━━ INPUT MATERIAL ━━
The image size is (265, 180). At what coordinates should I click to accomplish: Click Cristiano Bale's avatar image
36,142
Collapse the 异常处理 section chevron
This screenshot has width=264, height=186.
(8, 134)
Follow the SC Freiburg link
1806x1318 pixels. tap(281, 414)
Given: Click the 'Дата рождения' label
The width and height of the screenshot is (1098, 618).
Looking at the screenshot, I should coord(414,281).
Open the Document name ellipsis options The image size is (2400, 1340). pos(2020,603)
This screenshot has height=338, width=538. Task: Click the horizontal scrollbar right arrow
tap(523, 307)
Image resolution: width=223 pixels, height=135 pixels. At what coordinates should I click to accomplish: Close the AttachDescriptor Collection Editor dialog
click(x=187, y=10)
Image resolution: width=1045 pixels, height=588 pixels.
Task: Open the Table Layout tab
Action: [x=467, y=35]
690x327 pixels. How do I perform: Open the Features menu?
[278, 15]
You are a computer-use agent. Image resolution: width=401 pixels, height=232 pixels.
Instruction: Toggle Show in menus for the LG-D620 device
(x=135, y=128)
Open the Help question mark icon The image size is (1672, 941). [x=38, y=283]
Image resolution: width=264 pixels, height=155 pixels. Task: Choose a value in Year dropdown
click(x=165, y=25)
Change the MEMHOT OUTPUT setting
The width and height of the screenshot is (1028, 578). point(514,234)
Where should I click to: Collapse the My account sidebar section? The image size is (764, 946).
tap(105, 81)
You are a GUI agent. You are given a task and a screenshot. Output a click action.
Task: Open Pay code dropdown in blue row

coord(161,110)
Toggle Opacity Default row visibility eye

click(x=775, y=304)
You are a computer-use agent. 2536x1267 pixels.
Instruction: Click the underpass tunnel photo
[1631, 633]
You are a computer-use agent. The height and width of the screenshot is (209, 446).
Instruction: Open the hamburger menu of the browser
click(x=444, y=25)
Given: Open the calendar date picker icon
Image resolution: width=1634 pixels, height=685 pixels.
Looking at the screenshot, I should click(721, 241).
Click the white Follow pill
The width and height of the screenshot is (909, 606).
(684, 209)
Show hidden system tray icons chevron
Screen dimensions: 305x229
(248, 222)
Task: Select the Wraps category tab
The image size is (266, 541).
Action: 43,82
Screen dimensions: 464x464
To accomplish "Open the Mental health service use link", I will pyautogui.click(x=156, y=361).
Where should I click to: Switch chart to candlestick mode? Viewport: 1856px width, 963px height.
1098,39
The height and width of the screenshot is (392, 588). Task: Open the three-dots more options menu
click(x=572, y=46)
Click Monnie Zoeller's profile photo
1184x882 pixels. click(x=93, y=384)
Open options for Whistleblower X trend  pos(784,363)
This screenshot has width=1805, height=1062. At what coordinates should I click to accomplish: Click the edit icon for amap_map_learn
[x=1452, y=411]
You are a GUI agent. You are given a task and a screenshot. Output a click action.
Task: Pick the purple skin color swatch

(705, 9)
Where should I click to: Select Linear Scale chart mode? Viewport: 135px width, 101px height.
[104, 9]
━━━
**DIRECTION:** Rewrite the material above as a numbered list, one line per item, leaving out the blank lines.

**SOLVED PROBLEM:**
1. The image size is (265, 180). At what coordinates should I click to accomplish: Click Cristiano Bale's avatar image
2. 36,142
3. Collapse the 异常处理 section chevron
4. This screenshot has width=264, height=186.
5. (8, 134)
6. Follow the SC Freiburg link
7. 1806x1318 pixels. tap(281, 414)
8. Given: Click the 'Дата рождения' label
9. The width and height of the screenshot is (1098, 618).
10. Looking at the screenshot, I should coord(414,281).
11. Open the Document name ellipsis options The image size is (2400, 1340). pos(2020,603)
12. This screenshot has height=338, width=538. Task: Click the horizontal scrollbar right arrow
13. tap(523, 307)
14. Image resolution: width=223 pixels, height=135 pixels. At what coordinates should I click to accomplish: Close the AttachDescriptor Collection Editor dialog
15. click(x=187, y=10)
16. Image resolution: width=1045 pixels, height=588 pixels.
17. Task: Open the Table Layout tab
18. Action: [x=467, y=35]
19. 690x327 pixels. How do I perform: Open the Features menu?
20. [278, 15]
21. You are a computer-use agent. Image resolution: width=401 pixels, height=232 pixels.
22. Instruction: Toggle Show in menus for the LG-D620 device
23. (x=135, y=128)
24. Open the Help question mark icon The image size is (1672, 941). [x=38, y=283]
25. Image resolution: width=264 pixels, height=155 pixels. Task: Choose a value in Year dropdown
26. click(x=165, y=25)
27. Change the MEMHOT OUTPUT setting
28. The width and height of the screenshot is (1028, 578). point(514,234)
29. Where should I click to: Collapse the My account sidebar section? The image size is (764, 946).
30. tap(105, 81)
31. You are a GUI agent. You are given a task and a screenshot. Output a click action.
32. Task: Open Pay code dropdown in blue row
33. coord(161,110)
34. Toggle Opacity Default row visibility eye
35. click(x=775, y=304)
36. You are a computer-use agent. 2536x1267 pixels.
37. Instruction: Click the underpass tunnel photo
38. [1631, 633]
39. You are a computer-use agent. The height and width of the screenshot is (209, 446).
40. Instruction: Open the hamburger menu of the browser
41. click(x=444, y=25)
42. Given: Open the calendar date picker icon
43. Image resolution: width=1634 pixels, height=685 pixels.
44. Looking at the screenshot, I should click(721, 241).
45. Click the white Follow pill
46. The width and height of the screenshot is (909, 606).
47. (684, 209)
48. Show hidden system tray icons chevron
49. Screen dimensions: 305x229
50. (248, 222)
51. Task: Select the Wraps category tab
52. The image size is (266, 541).
53. Action: 43,82
54. Screen dimensions: 464x464
55. To accomplish "Open the Mental health service use link", I will pyautogui.click(x=156, y=361).
56. Where should I click to: Switch chart to candlestick mode? Viewport: 1856px width, 963px height.
57. 1098,39
58. The height and width of the screenshot is (392, 588). Task: Open the three-dots more options menu
59. click(x=572, y=46)
60. Click Monnie Zoeller's profile photo
61. 1184x882 pixels. click(x=93, y=384)
62. Open options for Whistleblower X trend  pos(784,363)
63. This screenshot has width=1805, height=1062. At what coordinates should I click to accomplish: Click the edit icon for amap_map_learn
64. [x=1452, y=411]
65. You are a GUI agent. You are given a task and a screenshot. Output a click action.
66. Task: Pick the purple skin color swatch
67. (705, 9)
68. Where should I click to: Select Linear Scale chart mode? Viewport: 135px width, 101px height.
69. [104, 9]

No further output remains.